00:02:41:00 You see, as the disk spins it forms a boundary layer of air that
00:02:44:00 gets dragged past the stationary head at 80 miles per hour at the outer edge.
00:02:48:00 The head rides on a "slider" aerodynamically designed to float above the platter.
00:02:52:00 The genius of this air-bearing technology is its self-induced adjustment:
00:02:56:00 If any disturbance causes the slider to rise too high it "floats" back to the where it should be.
00:03:01:00 Now, because the head is so close to the disk surface
00:03:04:00 any stray particles could damage the disk resulting in data loss.
00:03:07:00 So, engineers place this recirculating filter in the air flow;
00:03:11:00 it removes small particles scraped off the platter.
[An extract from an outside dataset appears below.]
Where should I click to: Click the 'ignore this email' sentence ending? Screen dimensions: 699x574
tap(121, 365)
00:03:14:00 To keep the head flying at the right height the platter is made incredibly smooth:
00:03:18:00 Typically this platter is so smooth that it has a surface roughness of about one nanometer.
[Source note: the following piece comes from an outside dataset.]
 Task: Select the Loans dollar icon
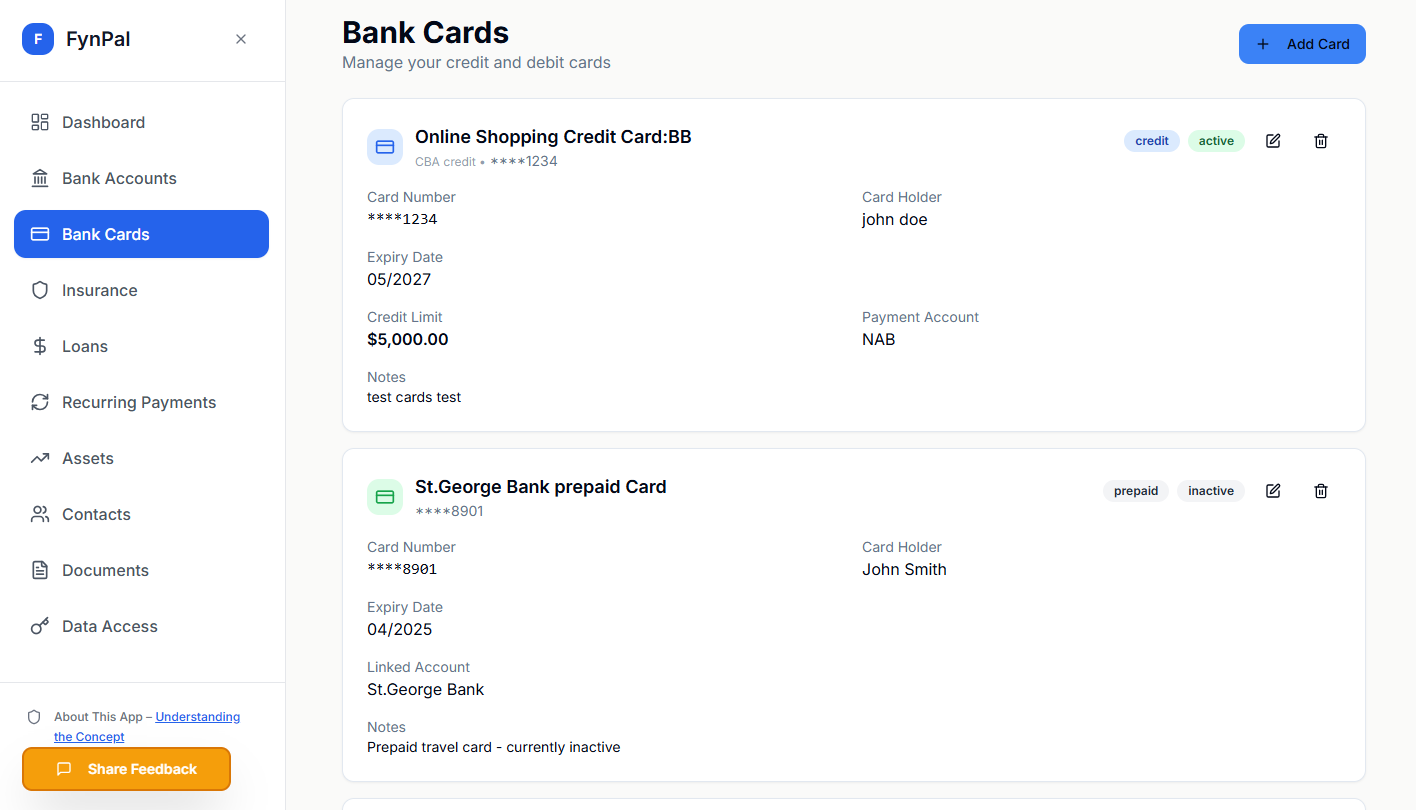pyautogui.click(x=40, y=346)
00:03:23:00 To give you an idea of how smooth that is: let's imagine that this section is enlarged
00:03:26:00 until it's as long as a football field - American or International -
00:03:31:00 the average "bump" on the surface would be about three hundredths of an inch.
00:03:35:00 The key element of the platter is the magnetic layer,
00:03:38:00 which is cobalt - with perhaps platinum and nickel mixed in.
00:03:41:00 Now this mixture of metals has high coercivity,
00:03:43:00 which means that it will maintain that magnetization - and thus data - until it is exposed to another powerful magnetic field.
00:03:50:00 One last thing that I find enormously clever:
00:03:52:00 Using a bit of math to squeeze up to forty percent more information on the disk.
00:03:57:00 Consider this sequence of magnetic poles on the disk's surface - 0-1-0-1-1-1.
00:04:04:00 A scan by the head would reveal these distinct voltage spikes -
00:04:06:00 both positive or negative for the "ones".
00:04:09:00 We would be easily able to distinguish it from, say, this similar sequence.
00:04:13:00 If we compare them they clearly differ.
00:04:16:00 Engineers, though, always work to get more and more data onto a hard drive.
00:04:20:00 One way to do this is to shrink the magnetic domains,
00:04:22:00 but look what happens to the voltage spikes when we do this.
00:04:25:00 For each sequence the spikes of the ones now overlap and
00:04:28:00 superimpose giving "fuzzy" signals.
00:04:30:00 In fact, the two sequences now look very similar.
00:04:33:00 Using a technique called Partial Response Maximum Likelihood engineers have developed
00:04:37:00 sophisticated codes that can take a murky signal like this,
00:04:40:00 generate the possible sequences that could make it up and then choose the most probable.
00:04:45:00 As with any successful technology, these hard drives remain unnoticed in our daily lives,
00:04:49:00 unless something goes wrong.
00:04:51:00 I'm Bill Hammack, the engineer guy.